2019 yerel seçimleri bu anlamda ciddi bir gelecek habercisi oldu. İstanbul, Ankara, Adana, Mersin ve Antalya büyükşehir belediye başkanlıkları, Millet İttifakı’nın desteği ile CHP’li adaylar tarafından kazanıldı. Daha önce CHP’nin elinde olan İzmir, Muğla, Aydın, Eskişehir, Hatay ve Tekirdağ aynen devam etti. 

11 büyükşehir belediye başkanı şu ezberleri bozdu:

- Eğer CHP kazanırsa yardımlar kesilir...

- Belediye kadroları liyakatsiz insanlarla, hatta teröristlerle dolar.

- Halkın içine giremez, şehirden uzak kalırlar.

- Belediyeleri batağa sürükleyip hizmet veremez hale gelirler.

Bunların tümünde tersi yaşandı. Bunun en önemli kanıtı, iktidarın yarı ve tam resmi yayın organlarının büyükşehir belediye başkanları ile ilgili haber yapamamaları. 

Sadece büyükşehir değil, muhalefetteki tüm belediyelerde metrekareye 3-4 müfettiş düşüyor. En ufak bir şey bulduklarında manşet hazır!

Bir türlü istedikleri ağırlıkta bir haber yapamıyorlar! 

***

Ankara Büyükşehir Belediye Başkanı Mansur Yavaş’la hafta içinde, makamında, bir fincan bitki çayı içimi sohbet ettik.  

Sohbetin içinde betondan çok insan geçti!

En sıcak durum üniversite öğrencileri. Beş bin kadar öğrencinin barınma sorununu çözmüşler. Bunun için belediyenin organizasyon olanaklarının yanı sıra kentin ileri gelen iş insanlarının da devrede olduğunu vurguladı, devam etti:

“Hepimizin yaşadığımız kente, bugünkü ve gelecek kuşaklara borcu var. Bu ülkenin başkentinde yatacak oda bulamayan öğrenci olamaz.”

Yavaş’ın gündemini işgal eden konulardan biri, istese de istemese de Melih Gökçek dönemi icraatı! O dönemde kentin uğradığı zararlar, özellikle bütçenin kabul edilemez alanlara gitmesi konusunda hassas. 

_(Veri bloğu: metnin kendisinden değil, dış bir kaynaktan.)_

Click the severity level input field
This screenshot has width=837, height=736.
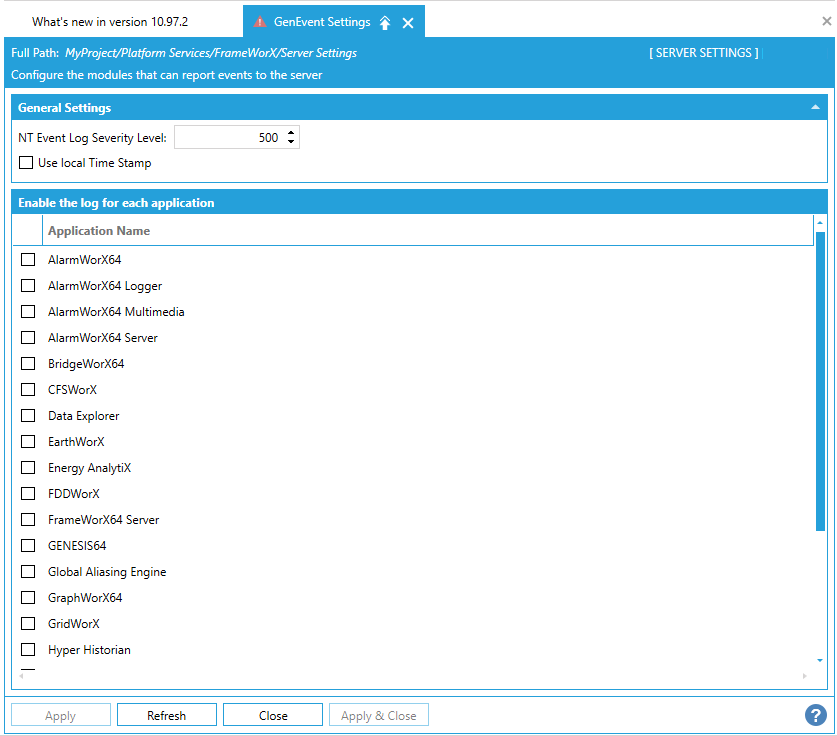click(229, 138)
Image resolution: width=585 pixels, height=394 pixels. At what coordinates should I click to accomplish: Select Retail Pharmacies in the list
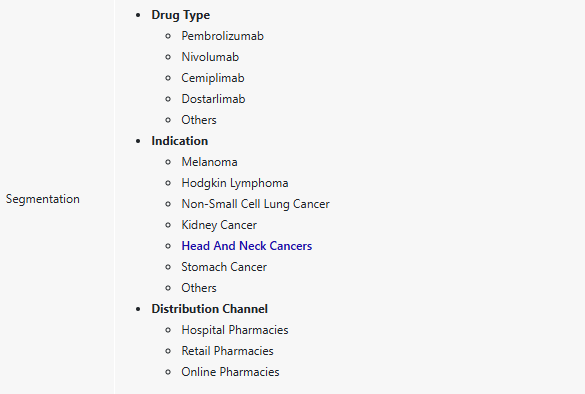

Böylesi durumlarda yetki makamındaki insanlar sadece yaptıklarından değil, yapmadıklarından da sorumludur.

Belediye meclisinde ağırlık genel iktidar temsilcilerinden yana. AKP’li ve MHP’li üyelerin başlangıçtaki önyargılarının usul usul kırıldığını gözlemliyor. Buna ilişkin değerlendirmesi şöyle:

“Bana yönelik her eleştiriyi ciddiye aldım. Bir olumsuzluk dile getirdiklerinde, ‘Gel, birlikte inceleyelim’ dedim. Zamanla samimiyetimiz ortaya çıktı. Şimdi en azından aleyhime tweet’lerin azaldığını görüyorum...”

Yavaş, başlangıçta söz verdiği gibi herkese, toplumun tüm kesimlerine eşit davrandığını özellikle vurguluyor. “Bu şehrin insanı, ödediği vergilerden oluşan bütçenin nereye gittiğini bilecek. Bir bölgenin aldığı hizmeti öteki de alacak” diyor.

Moda deyimle “en çılgın proje” konusunda ezber bozucu bir değerlendirme yaptı:

“Benim en büyük projem huzur. İnanın huzur olunca her şey oluyor. Açıkça söylemek gerekirse bunun başlangıcı Gökçek’ten sonra getirilen Mustafa Tuna dönemidir. Tuna, Gökçek döneminin yanlışlarında ısrar etmedi. Eğriye eğri, doğruya doğru dedi. Benim rehberim de doğru! Doğru olan neyse o. İnsanımız artık yoruldu...”

Yavaş’ın masasında kentin altyapısına ilişkin projelerin yanı sıra pek çok kültür-sanat adımları da var. Bazılarından söz etti. “Ankara bir kültür-sanat şehri olacak” dedi, devam etti:

“İnsanlara, sanatı seven bir belediye başkanınız var, diyorum. Başka bir şey söylememe gerek kalmıyor!”

***

Yavaş, yurttaşta şu algının da kırılmaya başladığını söylüyor:

Yerelde oy veririm, genelde vermem!

Bunun kırılmasının sonuçları genel seçimde belli olacak.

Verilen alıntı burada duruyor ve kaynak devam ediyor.